*** Opening DATA PROVIDED ***

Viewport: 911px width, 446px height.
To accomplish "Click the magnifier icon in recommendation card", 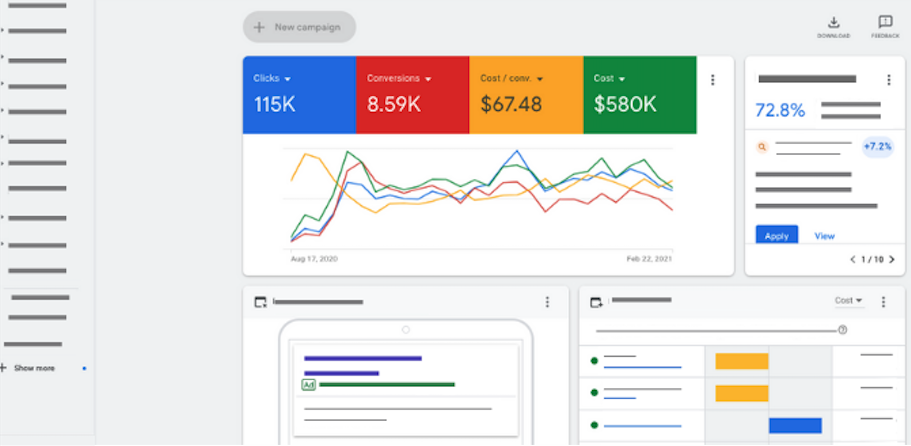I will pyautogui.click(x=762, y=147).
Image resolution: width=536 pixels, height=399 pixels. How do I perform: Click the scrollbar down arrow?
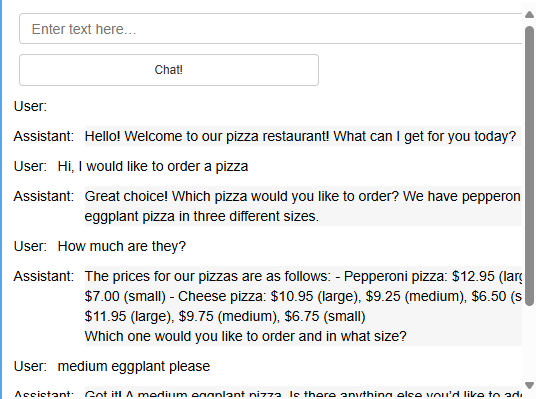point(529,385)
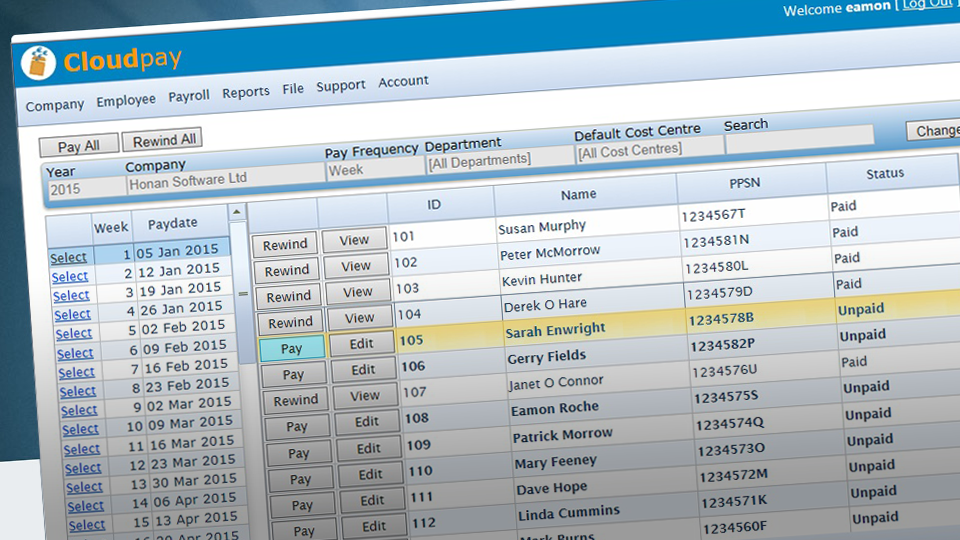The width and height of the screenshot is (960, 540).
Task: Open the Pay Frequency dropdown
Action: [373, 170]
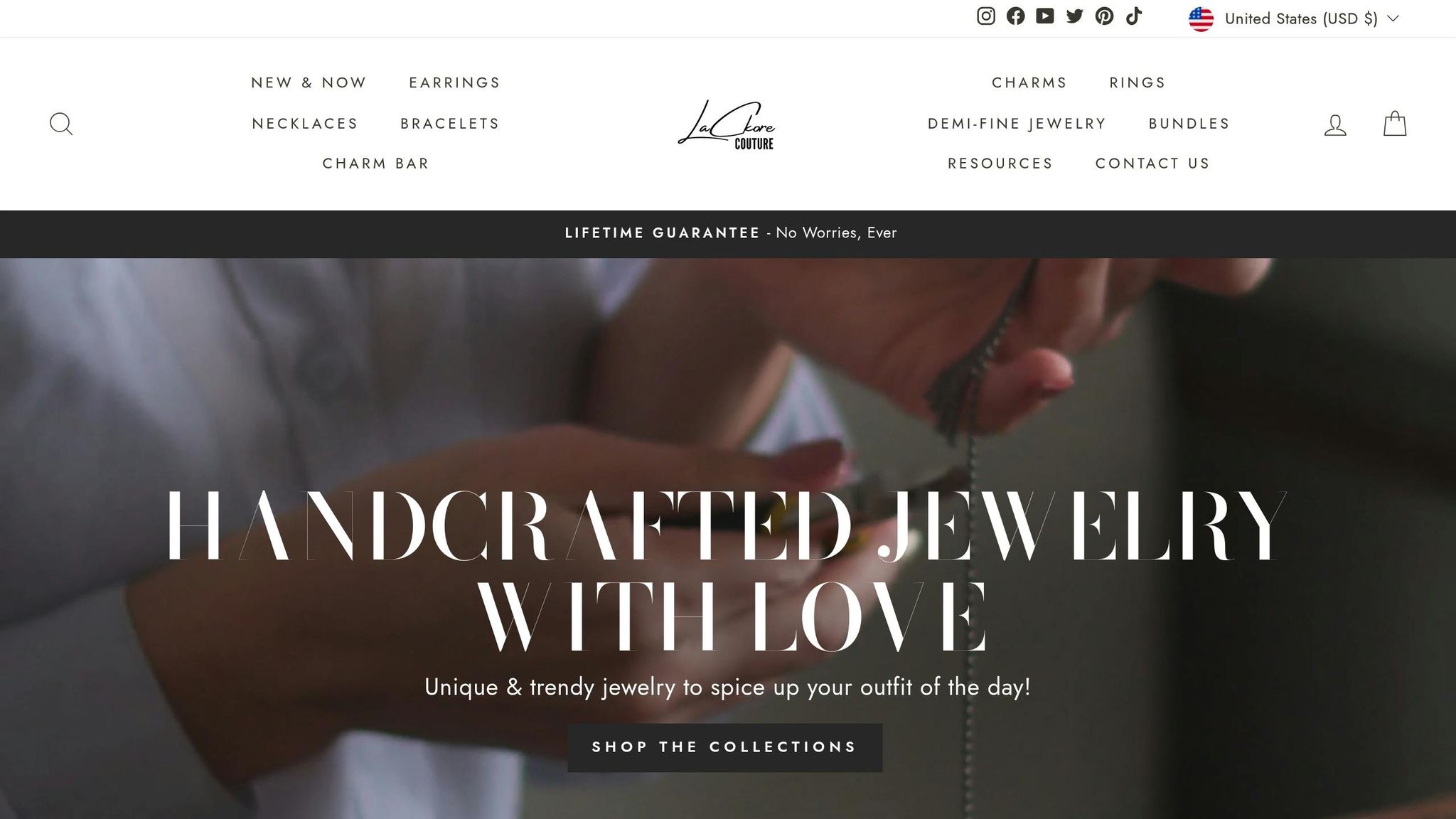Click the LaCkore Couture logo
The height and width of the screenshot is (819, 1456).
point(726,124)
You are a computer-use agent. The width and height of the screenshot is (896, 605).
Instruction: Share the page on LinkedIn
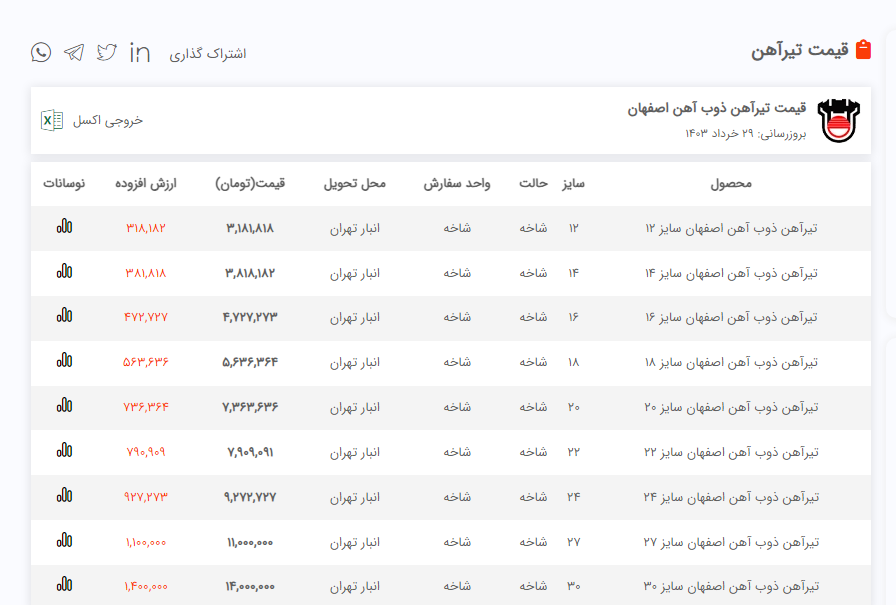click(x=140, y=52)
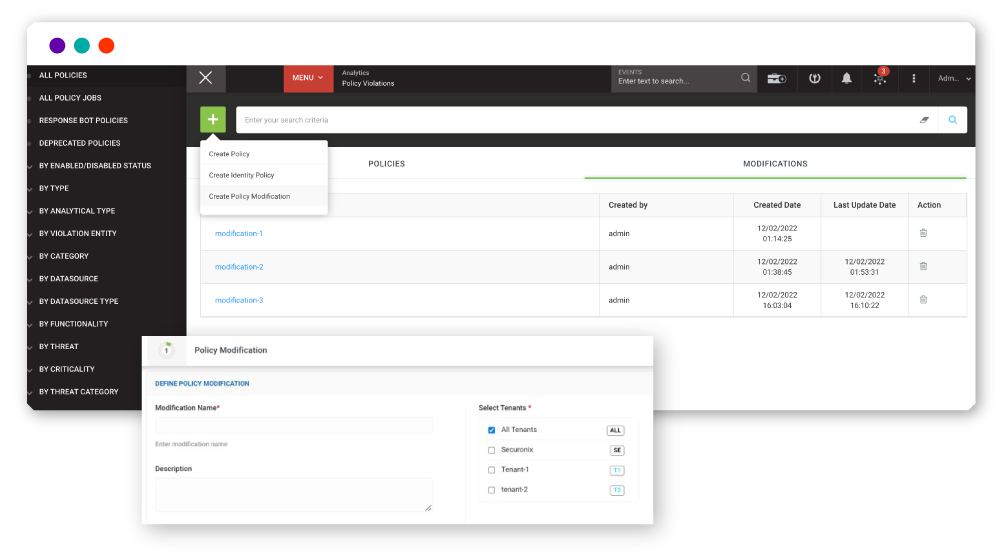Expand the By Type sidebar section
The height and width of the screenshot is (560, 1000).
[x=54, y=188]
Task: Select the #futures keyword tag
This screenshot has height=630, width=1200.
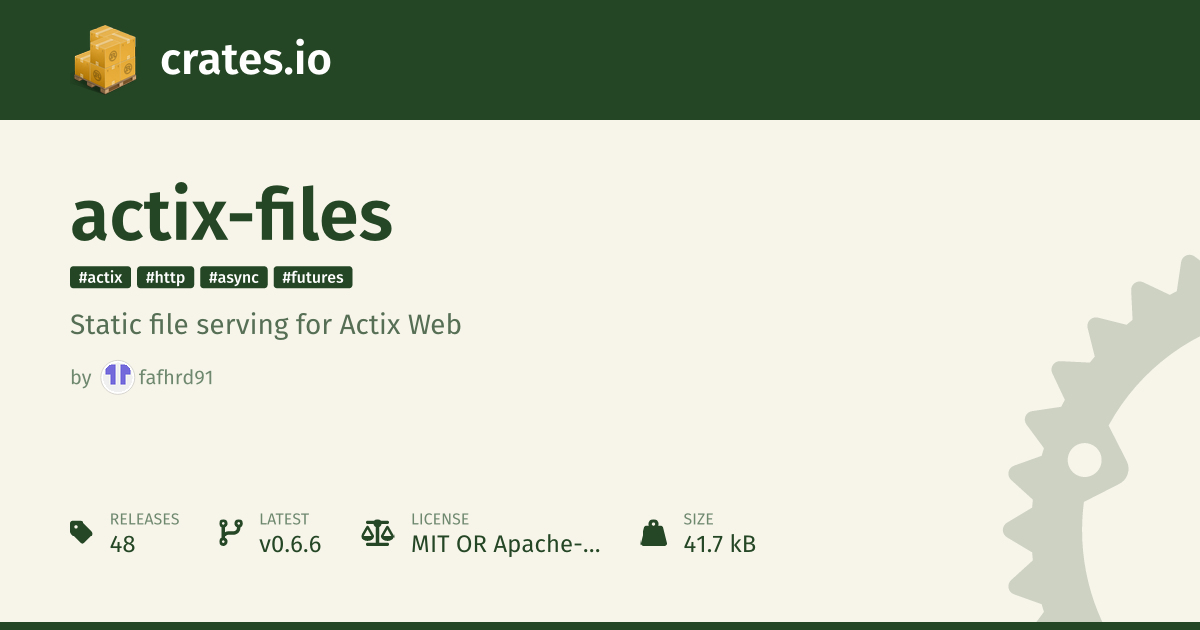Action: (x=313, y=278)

*** Closing DATA PROVIDED ***

BRIEF:
Above are the records; set down exactly the lines from the line containing "Instruction: Share the page on LinkedIn" through their last line, leaving every picture out.

SOLUTION FOR THIS EXERCISE:
Instruction: Share the page on LinkedIn
click(x=140, y=52)
Expand the By Type sidebar section
The height and width of the screenshot is (560, 1000).
[x=54, y=188]
Task: Select the #futures keyword tag
This screenshot has height=630, width=1200.
Action: (x=313, y=278)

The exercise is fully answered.